Take a look at The Beatles “White Album” or Ed Sheerans latest chartbuster. Both designs are so simple yet so recognizable. Designs don’t always need to be elaborate & complicated to be great. So don’t just brush off “simple” as unimpressive or unprofessional. Your design will be great as long as it’s done well, utilizes good images, and has an interesting concept that your fans will relate to.
#2 – Matching Visuals to the Music
It’s a good idea to have your designer listen to the album to ensure that the visuals match the music as well as the artist or band culture. It has been said to never judge a book by its cover but it’s also been said that a picture is worth a thousand words. Lets face it, these have become clichés for a good reason…they happen to be true and your album art has to speak to both. #1: Give someone a reason to look at your musical offering in a more interested way and #2 give them a glimpse into what they might hear when they listen. What emotions might they feel while listening? What type of memories might it conjure up in their mind? What places might the sounds take them too? Using these tools can definitely be helpful when coming up with the concept.
#3 – Look Beyond the Album Cover
You’ll want to use your album cover design in as many different ways as possible so you’ll want to consider how the design will look on more than just the CD. How will this design look on stickers, posters, or postcards? How about on T-Shirts? What if it’s being advertised in black & white? Maybe even on a big billboard in Times Square? And don’t forget about smartphones or tablets. How does the design look on a screen at various sizes? How does the contrast look when small? What sticks out? What can’t be seen or read? Sometimes, a small tweak is all it takes to ensure that the album design works well in any numbers of sizes. Try to keep the whole package in mind when designing so you can take advantage of several platforms to promote and sell your music.

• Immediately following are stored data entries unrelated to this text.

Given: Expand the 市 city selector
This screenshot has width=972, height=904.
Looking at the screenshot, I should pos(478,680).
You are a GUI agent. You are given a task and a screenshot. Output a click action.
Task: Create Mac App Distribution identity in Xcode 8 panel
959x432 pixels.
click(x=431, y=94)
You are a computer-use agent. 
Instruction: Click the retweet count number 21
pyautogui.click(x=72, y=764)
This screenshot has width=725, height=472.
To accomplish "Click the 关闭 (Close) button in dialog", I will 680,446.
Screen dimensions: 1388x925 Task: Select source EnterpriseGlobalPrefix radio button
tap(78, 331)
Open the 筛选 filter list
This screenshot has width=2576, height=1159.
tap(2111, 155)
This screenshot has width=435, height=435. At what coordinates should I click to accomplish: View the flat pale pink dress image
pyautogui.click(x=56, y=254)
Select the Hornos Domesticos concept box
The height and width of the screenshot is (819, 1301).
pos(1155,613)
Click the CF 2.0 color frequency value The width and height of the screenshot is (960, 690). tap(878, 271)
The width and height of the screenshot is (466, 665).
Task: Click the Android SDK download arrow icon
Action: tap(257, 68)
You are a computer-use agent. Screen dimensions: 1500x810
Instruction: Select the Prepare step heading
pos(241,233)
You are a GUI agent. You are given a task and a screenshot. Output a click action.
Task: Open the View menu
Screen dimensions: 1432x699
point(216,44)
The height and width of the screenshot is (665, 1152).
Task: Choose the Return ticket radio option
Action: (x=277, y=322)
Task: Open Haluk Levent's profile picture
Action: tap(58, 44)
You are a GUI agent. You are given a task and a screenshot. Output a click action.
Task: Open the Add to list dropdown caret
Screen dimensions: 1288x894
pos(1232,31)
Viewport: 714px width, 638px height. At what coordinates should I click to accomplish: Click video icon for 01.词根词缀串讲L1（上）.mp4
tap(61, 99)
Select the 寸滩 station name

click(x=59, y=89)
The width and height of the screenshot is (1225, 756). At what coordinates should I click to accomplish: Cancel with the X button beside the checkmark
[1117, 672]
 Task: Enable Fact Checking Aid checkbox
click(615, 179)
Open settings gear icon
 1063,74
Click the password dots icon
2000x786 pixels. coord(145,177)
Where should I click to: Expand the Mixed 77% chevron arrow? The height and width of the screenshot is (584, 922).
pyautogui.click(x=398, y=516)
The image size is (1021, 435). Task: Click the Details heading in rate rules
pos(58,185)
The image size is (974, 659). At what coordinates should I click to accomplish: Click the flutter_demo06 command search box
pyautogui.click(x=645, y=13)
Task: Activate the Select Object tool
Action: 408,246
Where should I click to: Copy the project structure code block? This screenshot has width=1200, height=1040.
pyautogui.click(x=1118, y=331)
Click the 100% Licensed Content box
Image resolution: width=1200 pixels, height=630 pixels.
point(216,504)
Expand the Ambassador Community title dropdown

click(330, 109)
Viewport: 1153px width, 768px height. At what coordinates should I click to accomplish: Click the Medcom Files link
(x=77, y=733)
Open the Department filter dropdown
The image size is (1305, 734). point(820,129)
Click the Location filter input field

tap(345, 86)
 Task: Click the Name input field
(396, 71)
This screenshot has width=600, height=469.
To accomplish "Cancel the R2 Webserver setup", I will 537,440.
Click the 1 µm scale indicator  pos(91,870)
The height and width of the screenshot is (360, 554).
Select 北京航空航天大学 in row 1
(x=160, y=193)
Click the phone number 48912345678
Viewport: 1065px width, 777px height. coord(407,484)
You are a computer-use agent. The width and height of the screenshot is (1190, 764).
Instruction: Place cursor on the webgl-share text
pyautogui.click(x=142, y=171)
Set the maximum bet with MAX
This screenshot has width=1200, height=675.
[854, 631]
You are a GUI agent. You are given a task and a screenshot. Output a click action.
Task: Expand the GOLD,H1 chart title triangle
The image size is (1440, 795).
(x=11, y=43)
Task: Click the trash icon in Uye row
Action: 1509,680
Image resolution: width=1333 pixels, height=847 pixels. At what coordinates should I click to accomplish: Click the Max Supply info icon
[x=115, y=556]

#4 – Original Is Important
Don’t just take a cool picture you found on the internet without permission & blur it a little thinking no one will know. If you don’t own it, don’t use it. If you like it, find out who does own it and ask for permission to. Sometimes, you can work it out so that just a mention of the artist or photographer will do. Maybe the owner is a fan and a credit somewhere in the liner notes will suffice. Possibly just a signed copy of the finished album will do? Other times it may be monetary compensation that the owner is looking for. It never hurts to ask but it CAN hurt if you don’t and can lead to severe legal consequences in some cases.
#5 – Feedback Helps
One of the hardest things for an artist to do is to accept and process both positive and negative feedback. You become attached to your work in ways that can sometimes lead you to lose sight of the vision as a whole. It’s always a good idea to ask people around you for feedback. They can sometimes see things that you cannot because you’re so close & attached to your project. It’s OK to listen to criticism & make tweaks & changes. It’s also OK stick to your guns. Just make sure that you’re not sticking to an idea or concept because of ego and recognize that an outsider sometimes has the ability to see it with fresh eyes & without the personal attachment. Don’t go too far with this and turn the project into what we call “design by committee.” Nothing could be less helpful or efficient. So, pick a small focus group of people you respect and work with them only.
One of the biggest mistakes we see is not using proper templates or overall specs for the printer. Make them part of the process by understanding what they need from you and how to supply the print ready art to avoid costly reprints and lost time.